The US National Debt is counted as all of the debt owed by the national government, based in Washington D.C. But did you know that debts owed by state and municipal governments are not included in those figures? They are huge as well. But let us concentrate on the National Debt issue.

So far, in spite of the huge US National Debt, the ratio of national debt to Gross Domestic Product (GDP) is still smaller for the United States than for 15 other countries: Japan, Greece, Sudan, Venezuela, Lebanon, Italy, Eritrea, Barbados, Yemen, Cabo Verde, Portugal, Gambia, Republic of Congo, Singapore and Mozambique, in that order. Observe that with the exception of Japan, and somehow with the exception of Italy and Singapur as well, the other 12 countries are mostly underdeveloped and mismanaged.

In fact, all those countries either experience a real economic and financial crisis, or a recession, or generalized poverty. Therefore, the US National Debt is in fact a very serious problem.

US government debt is the responsibility of the Treasury Department. Money is raised in the form of bonds, which are known as “Treasury bonds,” “Treasury bills,” or “T-bills.” These Bonds are sold in auctions, which are conducted by the Federal Financing Bank and each sale event can raise a maximum of US$15 billion.

The US National Debt is subdivided into two sections. These are defined as “debt held by the public” (bonds and other obligations) and “intragovernmental holdings.” The IMF figure for the US Debt to GDP ratio of 108% includes both of these figures. That means that the humongous 26,5 trillion US Debt is 8% higher that the entire production and services of the United States at all levels of the economy for a whole year. Social Security is part of this "intragovernmental" debt, because contributions are not kept in a separate fund (as some pension systems do), but the program's retirement and disability trust funds together held more than $2.9 trillion in special non-traded Treasury securities, or 13.3% of the total debt. To this we must add the personal debt accumulated by each citizen for a US total of almost $21 trillion.

It is important to consider as well that "Intragovernmental holdings" include the nation’s obligations to pay pensions and disability benefit to ex-government employees.
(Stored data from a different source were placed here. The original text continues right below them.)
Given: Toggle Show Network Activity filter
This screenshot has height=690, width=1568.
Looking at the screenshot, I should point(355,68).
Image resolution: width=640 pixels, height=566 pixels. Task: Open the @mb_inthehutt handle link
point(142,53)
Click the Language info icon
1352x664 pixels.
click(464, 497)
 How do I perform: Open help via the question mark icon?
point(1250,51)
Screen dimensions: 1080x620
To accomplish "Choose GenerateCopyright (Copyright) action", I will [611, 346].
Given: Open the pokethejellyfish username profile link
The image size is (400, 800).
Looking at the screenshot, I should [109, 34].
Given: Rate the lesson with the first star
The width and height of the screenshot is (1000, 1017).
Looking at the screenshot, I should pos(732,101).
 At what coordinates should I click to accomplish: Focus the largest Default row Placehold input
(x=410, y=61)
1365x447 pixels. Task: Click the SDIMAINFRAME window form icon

This fund is held in trust and is called the Civil Service Retirement and Disability Fund (CSRDF). The assets of this fund are Treasury bonds (pure contracts that must be paid when due, including interest), which is how this pension obligation gets accounted for as part of the national debt.

In order to understand the meaning of this overwhelming National Debt, it is necessary to analyze some illuminating aspects and the resulting obligations:

Interest Payments per Year $211,576,000,000

Interest Payments per Second
$6,709 !!!

National Debt per Citizen
$80,699

National Debt per Taxpayer
$213,899

You could wrap $1 bills around the Earth 103,037 times with the debt amount. If you lay $1 bills on top of each other they would make a pile 2,890,720 km, or 1,796,210 miles high. That's equivalent to 7.52 trips to the Moon.

That is what US tax contributors would have to pay sooner or later if the country does not collapse before declaring default and bankruptcy. A national bankruptcy and/or another Great Depression are real possibilities if budgetary policies are not corrected soon during this coming decade.